JuliaParallel / DistributedArrays.jl

Distributed Arrays in Julia
Other
197 stars 35 forks source link

Performance issue in `DArray` creation when `myid()` holds a chunk #206

Open raminammour opened 5 years ago

raminammour commented 5 years ago

Hello,

If the pid trying to create a DArray has to do enough work, we see a slow down. The work interferes with the asynchronous dispatch of work to the other pids.

using Distributed
addprocs(2)
using DistributedArrays

# a lot of work...
@everywhere function init(I)
    rr=rand(map(length,I)...)
    ss=0.
    for _ in 1:10
        ss+=sum(rr.^2)
    end
    exp.(ss*exp.(rr).^3)
end

n=2000
@btime d1=DArray(init,(n,n),workers()[1:2])
@btime d1=DArray(init,(n,n),procs()[1:2])
@btime d1=DArray(init,(n,n),procs()[2:-1:1]);

  126.553 ms (290 allocations: 22.45 KiB)
  156.219 ms (253 allocations: 213.64 MiB)
  112.563 ms (249 allocations: 213.64 MiB)
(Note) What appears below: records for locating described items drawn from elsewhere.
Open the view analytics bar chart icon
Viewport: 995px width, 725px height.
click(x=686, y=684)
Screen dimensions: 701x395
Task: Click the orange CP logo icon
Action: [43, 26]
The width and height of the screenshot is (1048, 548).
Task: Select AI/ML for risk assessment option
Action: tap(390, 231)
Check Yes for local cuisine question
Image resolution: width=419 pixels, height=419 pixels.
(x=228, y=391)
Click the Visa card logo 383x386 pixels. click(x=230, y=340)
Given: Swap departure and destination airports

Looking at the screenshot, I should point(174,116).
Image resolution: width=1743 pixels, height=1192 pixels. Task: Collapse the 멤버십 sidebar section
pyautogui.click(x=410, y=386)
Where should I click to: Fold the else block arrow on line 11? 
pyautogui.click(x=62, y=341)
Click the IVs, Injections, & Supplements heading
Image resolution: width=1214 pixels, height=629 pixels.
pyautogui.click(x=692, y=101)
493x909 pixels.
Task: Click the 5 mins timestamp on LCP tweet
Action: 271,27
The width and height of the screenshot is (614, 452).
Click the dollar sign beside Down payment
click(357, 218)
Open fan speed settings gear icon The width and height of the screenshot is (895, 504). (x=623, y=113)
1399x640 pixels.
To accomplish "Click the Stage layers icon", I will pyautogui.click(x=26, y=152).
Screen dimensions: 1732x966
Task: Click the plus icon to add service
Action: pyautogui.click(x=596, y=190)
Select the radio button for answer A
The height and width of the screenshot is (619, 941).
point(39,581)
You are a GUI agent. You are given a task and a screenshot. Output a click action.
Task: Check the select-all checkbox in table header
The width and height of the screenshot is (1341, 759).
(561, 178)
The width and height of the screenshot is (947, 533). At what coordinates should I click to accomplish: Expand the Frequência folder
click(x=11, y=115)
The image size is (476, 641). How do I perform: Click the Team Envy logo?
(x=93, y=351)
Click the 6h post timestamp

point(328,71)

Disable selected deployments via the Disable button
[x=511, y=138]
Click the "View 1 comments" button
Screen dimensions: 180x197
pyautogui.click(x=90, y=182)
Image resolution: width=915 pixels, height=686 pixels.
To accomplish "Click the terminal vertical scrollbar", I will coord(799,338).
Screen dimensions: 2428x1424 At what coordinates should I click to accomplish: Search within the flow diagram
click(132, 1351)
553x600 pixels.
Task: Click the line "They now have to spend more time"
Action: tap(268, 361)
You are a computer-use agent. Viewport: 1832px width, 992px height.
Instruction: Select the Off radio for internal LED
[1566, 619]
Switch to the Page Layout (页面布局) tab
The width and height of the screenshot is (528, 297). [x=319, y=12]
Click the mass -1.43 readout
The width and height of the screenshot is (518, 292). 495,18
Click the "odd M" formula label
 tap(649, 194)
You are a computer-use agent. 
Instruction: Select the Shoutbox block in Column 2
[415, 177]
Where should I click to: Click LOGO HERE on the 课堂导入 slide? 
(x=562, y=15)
Note that in the last experiment, the same pids are included, but the pid==1 is last and the slowdown disappears (it dispatches the work to others before doing its own). Which suggests the easy fix:

@everywhere @eval DistributedArrays function DistributedArrays.DArray(id, init, dims, pids, idxs, cuts)
    localtypes = Vector{DataType}(undef,length(pids))

    pids=copy(pids)
    ind=findfirst(isequal(myid()),pids)
    if ind != nothing
        pids[end],pids[ind]=pids[ind],pids[end]
    end

    @sync begin
        for i = 1:length(pids)
            @async begin
                local typA
                if isa(init, Function)
                        typA = remotecall_fetch(construct_localparts, pids[i], init, id, dims, pids, idxs, cuts)
                else
                    # constructing from an array of remote refs.
                    typA = remotecall_fetch(construct_localparts, pids[i], init[i], id, dims, pids, idxs, cuts)
                end
                localtypes[i] = typA
            end
        end
    end

    if length(unique(localtypes)) != 1
        @sync for p in pids
            @async remotecall_fetch(release_localpart, p, id)
        end
        throw(ErrorException("Constructed localparts have different `eltype`: $(localtypes)"))
    end
    A = first(localtypes)

    if myid() in pids
        d = registry[id]
        d = isa(d, WeakRef) ? d.value : d
    else
        T = eltype(A)
        N = length(dims)
        d = DArray{T,N,A}(id, dims, pids, idxs, cuts, empty_localpart(T,N,A))
    end
    d
end

And after the fix:

@btime d1=DArray(init,(n,n),workers()[1:2])
@btime d1=DArray(init,(n,n),procs()[1:2])
@btime d1=DArray(init,(n,n),procs()[2:-1:1]);

  79.150 ms (296 allocations: 22.64 KiB)
  111.481 ms (258 allocations: 213.64 MiB)
  111.870 ms (258 allocations: 213.64 MiB)

Will submit a PR with the fix promptly :)

Cheers!